While μPSCs may never replace large-scale power plants or high-output solar arrays, they offer unique advantages for specialized applications. Their ability to operate continuously with minimal maintenance, coupled with their eco-friendly nature, makes them ideal for remote or sensitive environments where traditional power sources are impractical.
“Our system does not use any of the hazardous gases or microfibers needed for the silicon fabrication technology that photovoltaic cells rely on,” explains corresponding author Muthukumaran Packirisamy, a professor with Concordia’s Department of Mechanical, Industrial and Aerospace Engineering. “Furthermore, disposing of silicon computer chips is not easy. We use biocompatible polymers, so the whole system is easily decomposable and very cheap to manufacture.”

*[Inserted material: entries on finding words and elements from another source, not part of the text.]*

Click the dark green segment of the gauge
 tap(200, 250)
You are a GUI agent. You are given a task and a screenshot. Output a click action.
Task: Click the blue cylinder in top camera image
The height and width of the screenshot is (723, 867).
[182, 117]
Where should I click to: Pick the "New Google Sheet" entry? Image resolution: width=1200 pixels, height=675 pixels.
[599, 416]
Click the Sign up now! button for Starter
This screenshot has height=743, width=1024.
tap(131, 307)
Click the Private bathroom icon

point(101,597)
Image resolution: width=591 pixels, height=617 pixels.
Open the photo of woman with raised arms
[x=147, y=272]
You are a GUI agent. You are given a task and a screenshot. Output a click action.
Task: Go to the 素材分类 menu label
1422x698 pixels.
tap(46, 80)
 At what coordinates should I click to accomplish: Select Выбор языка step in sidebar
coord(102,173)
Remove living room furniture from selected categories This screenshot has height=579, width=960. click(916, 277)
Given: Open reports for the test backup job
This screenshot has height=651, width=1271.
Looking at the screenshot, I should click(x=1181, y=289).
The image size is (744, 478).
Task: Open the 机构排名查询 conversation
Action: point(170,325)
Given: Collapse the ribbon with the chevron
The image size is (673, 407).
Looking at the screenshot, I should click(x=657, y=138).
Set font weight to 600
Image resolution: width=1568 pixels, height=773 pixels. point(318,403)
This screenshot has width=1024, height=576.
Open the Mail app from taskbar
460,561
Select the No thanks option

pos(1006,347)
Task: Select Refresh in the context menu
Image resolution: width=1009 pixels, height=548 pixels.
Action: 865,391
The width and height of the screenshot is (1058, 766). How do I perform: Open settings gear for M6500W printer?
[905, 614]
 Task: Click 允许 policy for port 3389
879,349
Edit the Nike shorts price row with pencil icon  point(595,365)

As we face the mounting challenges of climate change and seek to reduce our reliance on fossil fuels, innovations like μPSCs remind us that solutions can come from unexpected places. By looking to nature’s time-tested energy harvesting methods, we may find new ways to power our future – one tiny algae cell at a time.
Paper Summary
Methodology
The researchers created arrays of six individual μPSCs and connected them in various configurations. Each μPSC consists of two tiny chambers (2cm x 2cm x 4mm) separated by a honeycomb-shaped proton exchange membrane with microelectrodes on both sides. The anode chamber contains algae in a 2mL solution, while the cathode chamber is filled with potassium ferricyanide. They tested pure series connections, pure parallel connections, and several mixed arrangements combining both series and parallel. For each setup, they measured the voltage, current, and power output under different electrical loads. They also developed a computer model to predict the performance of these arrays, which they then compared to real-world experimental results.
Results
The study found that combining series and parallel connections offered the best overall performance. For example, one effective arrangement connected three pairs of cells in series, with those three pairs then connected in parallel. This configuration produced a maximum power of around 985 microwatts – a significant improvement over single cells. The computer model generally predicted higher outputs than were achieved experimentally, suggesting room for future optimization.
Limitations
While promising, μPSCs still produce relatively small amounts of power compared to conventional energy sources like photovoltaic cells. The experimental results often fell short of the model’s predictions, likely due to variations in individual cell performance and losses in the system. The technology is also in its early stages, with challenges in scaling up production and ensuring consistent performance across cells.
Discussion and Takeaways
This study demonstrates that strategic arrangement of μPSCs can significantly boost their power output, bringing them closer to practical use in low-power applications like IoT sensors. The ability to tailor voltage and current through different configurations offers flexibility for various device requirements. The research also highlights the importance of optimizing not just individual cells, but entire systems of biological power sources. Future work may focus on improving consistency between cells and reducing internal losses to close the gap between theoretical and actual performance. The researchers believe that with further development, including AI-assisted integration technologies, μPSCs could become a viable, affordable, and clean power source for certain applications.
Funding and Disclosures
This research was funded by the Natural Sciences and Engineering Research Council of Canada. The authors declared no conflicts of interest.